Maffesoli - Na verdade, a palavra que uso com mais frequência é a palavra sacro, não sagrado. O autor [e filósofo] Jacques Maritain usa esse termo. Pego essa expressão para falar de algo que se difunde, se difrata, que, de alguma forma, "contamina" a sociedade. O que vejo na França é um retorno das missas tradicionais, de peregrinações, dos jovens que vão para a Jornada Mundial da Juventude. É uma série de pequenas coisas.

Claro que falo pela Europa e França, não sou especialista em Brasil, embora ame e venha aqui com frequência. Mas é curioso: um dos meus pesquisadores fazia um estudo em Paris, a cidade onde nasceu o racionalismo, e encontrou quatro ou cinco grupos franceses de candomblé. Para mim isso é um exemplo interessante dessa difração da religiosidade. E também meditação, ioga, astrologia.

Não é necessariamente um retorno a religião estruturada, mas uma religiosidade disseminada sem ter um aspecto estritamente institucional.

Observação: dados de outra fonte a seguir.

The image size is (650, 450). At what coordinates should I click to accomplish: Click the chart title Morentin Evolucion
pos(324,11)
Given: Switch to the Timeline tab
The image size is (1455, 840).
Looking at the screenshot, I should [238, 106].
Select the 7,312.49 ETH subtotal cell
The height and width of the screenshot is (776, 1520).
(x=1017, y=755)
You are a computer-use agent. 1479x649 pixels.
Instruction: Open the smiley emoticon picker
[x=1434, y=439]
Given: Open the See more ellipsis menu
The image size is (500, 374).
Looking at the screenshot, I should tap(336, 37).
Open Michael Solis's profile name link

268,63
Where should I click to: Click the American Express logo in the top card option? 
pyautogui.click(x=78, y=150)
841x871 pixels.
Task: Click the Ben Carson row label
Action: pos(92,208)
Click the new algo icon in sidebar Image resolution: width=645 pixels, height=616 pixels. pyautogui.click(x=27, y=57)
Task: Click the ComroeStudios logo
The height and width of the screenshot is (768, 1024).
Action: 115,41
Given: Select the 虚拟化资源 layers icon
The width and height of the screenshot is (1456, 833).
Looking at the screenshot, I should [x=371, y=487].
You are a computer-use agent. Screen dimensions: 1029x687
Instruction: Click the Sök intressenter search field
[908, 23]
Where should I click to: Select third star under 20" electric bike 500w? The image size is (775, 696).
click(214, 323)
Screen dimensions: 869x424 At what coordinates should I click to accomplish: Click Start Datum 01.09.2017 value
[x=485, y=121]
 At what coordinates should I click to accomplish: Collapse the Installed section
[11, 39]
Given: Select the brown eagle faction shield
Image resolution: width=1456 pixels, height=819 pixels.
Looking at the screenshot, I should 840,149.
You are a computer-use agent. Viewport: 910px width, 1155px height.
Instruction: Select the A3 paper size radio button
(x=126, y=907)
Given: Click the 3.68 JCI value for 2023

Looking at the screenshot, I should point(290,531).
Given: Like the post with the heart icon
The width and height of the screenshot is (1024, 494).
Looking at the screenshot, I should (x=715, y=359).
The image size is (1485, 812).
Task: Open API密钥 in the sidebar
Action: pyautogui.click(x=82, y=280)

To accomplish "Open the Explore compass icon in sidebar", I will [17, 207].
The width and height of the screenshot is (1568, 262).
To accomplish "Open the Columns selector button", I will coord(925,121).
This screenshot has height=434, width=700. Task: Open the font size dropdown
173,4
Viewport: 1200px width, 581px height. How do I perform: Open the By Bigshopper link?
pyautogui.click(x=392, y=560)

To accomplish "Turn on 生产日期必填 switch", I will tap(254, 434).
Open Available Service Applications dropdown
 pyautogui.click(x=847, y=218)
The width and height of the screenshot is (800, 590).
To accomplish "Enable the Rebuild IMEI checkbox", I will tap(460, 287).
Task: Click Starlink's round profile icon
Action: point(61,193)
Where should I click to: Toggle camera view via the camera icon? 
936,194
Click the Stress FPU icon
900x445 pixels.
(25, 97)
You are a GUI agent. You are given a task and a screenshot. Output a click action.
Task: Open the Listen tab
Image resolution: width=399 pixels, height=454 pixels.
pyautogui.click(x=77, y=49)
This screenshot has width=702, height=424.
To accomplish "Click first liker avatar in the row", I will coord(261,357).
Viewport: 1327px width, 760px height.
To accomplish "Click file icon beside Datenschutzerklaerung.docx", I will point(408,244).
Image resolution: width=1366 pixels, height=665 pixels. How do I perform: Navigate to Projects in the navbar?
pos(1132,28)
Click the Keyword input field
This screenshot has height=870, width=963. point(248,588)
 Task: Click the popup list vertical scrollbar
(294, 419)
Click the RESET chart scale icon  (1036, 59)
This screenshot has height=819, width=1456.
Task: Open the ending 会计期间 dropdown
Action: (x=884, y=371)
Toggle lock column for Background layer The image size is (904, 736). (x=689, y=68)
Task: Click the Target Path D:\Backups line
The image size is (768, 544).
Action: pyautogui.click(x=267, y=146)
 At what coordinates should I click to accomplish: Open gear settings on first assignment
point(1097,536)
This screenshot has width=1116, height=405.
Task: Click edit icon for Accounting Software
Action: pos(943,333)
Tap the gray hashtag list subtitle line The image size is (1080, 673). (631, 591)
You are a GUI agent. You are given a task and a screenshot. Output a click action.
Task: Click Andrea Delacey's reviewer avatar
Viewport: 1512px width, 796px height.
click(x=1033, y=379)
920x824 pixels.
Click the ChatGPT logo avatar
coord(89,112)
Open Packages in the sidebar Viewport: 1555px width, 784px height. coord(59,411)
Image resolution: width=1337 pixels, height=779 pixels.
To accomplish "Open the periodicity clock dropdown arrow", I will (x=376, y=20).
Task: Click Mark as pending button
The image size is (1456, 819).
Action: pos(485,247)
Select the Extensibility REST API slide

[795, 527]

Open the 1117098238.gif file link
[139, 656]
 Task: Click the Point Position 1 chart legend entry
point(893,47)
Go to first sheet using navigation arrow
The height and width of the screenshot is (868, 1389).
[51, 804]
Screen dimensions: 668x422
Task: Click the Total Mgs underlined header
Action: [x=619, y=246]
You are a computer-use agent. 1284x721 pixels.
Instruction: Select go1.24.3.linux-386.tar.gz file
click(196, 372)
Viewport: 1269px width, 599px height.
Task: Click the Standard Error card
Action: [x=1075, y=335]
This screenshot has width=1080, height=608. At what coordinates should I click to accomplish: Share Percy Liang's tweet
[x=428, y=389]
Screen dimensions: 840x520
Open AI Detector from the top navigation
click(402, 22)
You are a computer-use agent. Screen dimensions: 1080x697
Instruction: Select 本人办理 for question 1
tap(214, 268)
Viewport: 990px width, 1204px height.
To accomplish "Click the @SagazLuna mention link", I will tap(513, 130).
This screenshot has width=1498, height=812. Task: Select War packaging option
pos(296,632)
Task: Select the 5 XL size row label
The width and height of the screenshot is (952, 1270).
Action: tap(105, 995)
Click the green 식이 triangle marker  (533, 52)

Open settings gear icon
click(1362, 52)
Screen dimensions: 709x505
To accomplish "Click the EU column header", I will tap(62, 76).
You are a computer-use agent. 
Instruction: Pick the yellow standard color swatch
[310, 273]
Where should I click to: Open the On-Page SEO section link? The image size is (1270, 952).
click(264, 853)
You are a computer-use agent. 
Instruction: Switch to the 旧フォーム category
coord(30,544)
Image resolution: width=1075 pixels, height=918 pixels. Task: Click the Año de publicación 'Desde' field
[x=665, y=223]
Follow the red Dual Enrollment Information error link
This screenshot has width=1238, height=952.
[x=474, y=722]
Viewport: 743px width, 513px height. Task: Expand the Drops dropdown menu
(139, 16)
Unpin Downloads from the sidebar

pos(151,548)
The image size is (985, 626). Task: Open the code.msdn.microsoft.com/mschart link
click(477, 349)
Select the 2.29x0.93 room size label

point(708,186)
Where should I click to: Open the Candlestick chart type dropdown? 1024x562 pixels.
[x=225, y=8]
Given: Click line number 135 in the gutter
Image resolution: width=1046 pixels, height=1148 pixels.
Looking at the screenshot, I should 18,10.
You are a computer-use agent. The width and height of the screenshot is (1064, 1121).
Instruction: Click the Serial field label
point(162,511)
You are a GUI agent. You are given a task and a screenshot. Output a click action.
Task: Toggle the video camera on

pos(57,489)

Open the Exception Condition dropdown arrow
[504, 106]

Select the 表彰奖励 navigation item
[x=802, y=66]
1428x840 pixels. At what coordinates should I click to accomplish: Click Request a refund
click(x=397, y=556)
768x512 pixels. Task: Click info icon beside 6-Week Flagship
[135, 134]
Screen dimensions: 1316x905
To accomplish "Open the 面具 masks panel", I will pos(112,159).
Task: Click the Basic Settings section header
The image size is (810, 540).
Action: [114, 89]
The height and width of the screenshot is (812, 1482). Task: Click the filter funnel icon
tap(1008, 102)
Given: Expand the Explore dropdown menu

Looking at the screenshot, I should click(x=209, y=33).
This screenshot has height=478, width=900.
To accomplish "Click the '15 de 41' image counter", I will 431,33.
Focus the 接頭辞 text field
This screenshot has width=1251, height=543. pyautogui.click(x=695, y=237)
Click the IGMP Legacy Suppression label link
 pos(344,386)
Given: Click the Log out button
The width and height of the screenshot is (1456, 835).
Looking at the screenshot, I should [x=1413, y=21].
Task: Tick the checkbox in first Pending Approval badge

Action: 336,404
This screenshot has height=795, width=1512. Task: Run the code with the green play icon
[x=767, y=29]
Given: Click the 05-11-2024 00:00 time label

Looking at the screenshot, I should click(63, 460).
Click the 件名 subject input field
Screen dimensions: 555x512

Uma busca por novas formas de vivenciar a vida, que pode ser pela arte, pelo convívio, por expressões culturais que envolvem a emoção compartilhada.

·        Qual o papel da internet nessa movimentação?

Maffesoli - É importante. Nas redes sociais, na internet, vemos a multiplicidade desses pequenos grupos, que se encontram, espalham ideias. Dou sempre um exemplo: encontrei um grupo de jovens que estão trabalhando na Summa Theologica de São Tomás de Aquino, que é um trabalho muito difícil. Então, a internet é um dos espaços de expressão dessa busca pelo incerto e imponderável.

·        Como vê o Brasil nisso tudo?

Maffesoli - A primeira vez que vim ao Brasil, em 1980, o que vi em São Paulo, em Recife... o que me marcou foi que os intelectuais por aqui eram muito dominados por um materialismo marxista e por isso tinham dificuldade de entender que havia uma difração dessa religiosidade.

Nas minhas últimas viagens, em especial em novembro (de 2024), quando estive no Rio de Janeiro e em Porto Alegre, havia muita gente em uma grande conferência sobre o imaginário. Fiquei impressionado. Encontrei um encantamento com a vida cotidiana.

Acho que houve uma mudança ao nível global e os intelectuais mais jovens não têm medo de abordar esse tema da imaginação. Mas digo isso com cautela, não sou especialista em Brasil.